• **EXTRACTED TEXT**:
Did Homo sapiens sail to Australia 176,000 years ago? Stone artifacts from recent archaeological excavations indicate that Australia may have been populated as early as 176,000 years ago, more than triple previous estimates. Ochre samples from the dig, at Jinmium monolith in the Northern Territory, indicate that the horizon of the earliest known human art may extend to 116,000 years ago. Petroglyphs on the monolith and surrounding boulders are dated at 75,000 years old. Australian scientists Richard Fullager, Donald Price and Lesley Head report their startling findings in the December, 1996, issue of Antiquity.
The stone engravings, many thousands of precise circles, were discovered by Australian Museum scientist Richard Fullanger a decade ago. The petroglyph circles are 30.5 millimeters in diameter and vary in size and depth by no more than a few millimeters. Some of the glyphs were buried by one and one-half meters of sediment. Until recently 38,000 BP was the oldest established date of Australian occupancy. In 1990 Australian National University scientists Dr. Mike Smith and Dr. Rhys Jones published findings from Kakadu National Park, Northern Territory, establishing occupation by 50,000 BP. In 1995, the date was pushed back to 60,000 BP.
Thermoluminescence dating, a relatively new technique, produced the 75,000 year old petroglyph date. Previously the oldest dates equaled the limits of the radiocarbon method. Application of scientific advances to the study of rock art in Australia and elsewhere promises to significantly advance knowledge of human prehistory.

• **INFORMATION SUPPLIED**:
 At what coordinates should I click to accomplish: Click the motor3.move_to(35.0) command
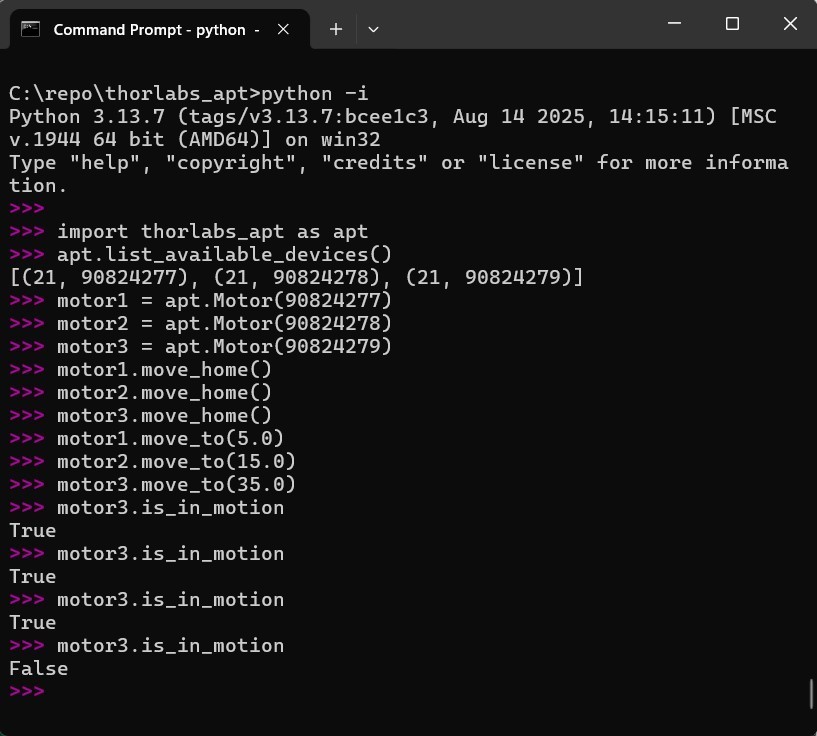(x=176, y=484)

• **INSTRUCTION**: In two sentences, what does the text about the Jinmium excavations report?

• **OUTPUT FOR THIS EXERCISE**: Stone artifacts from the dig at the Jinmium monolith in Australia's Northern Territory suggest the continent may have been populated as early as 176,000 years ago, more than triple earlier estimates, which had been 38,000 years before present until recently and were then pushed back to 50,000 and 60,000. Ochre samples from the site suggest human art may date to 116,000 years ago, and thermoluminescence, a relatively new technique, dates the petroglyphs on the monolith and surrounding boulders at 75,000 years old.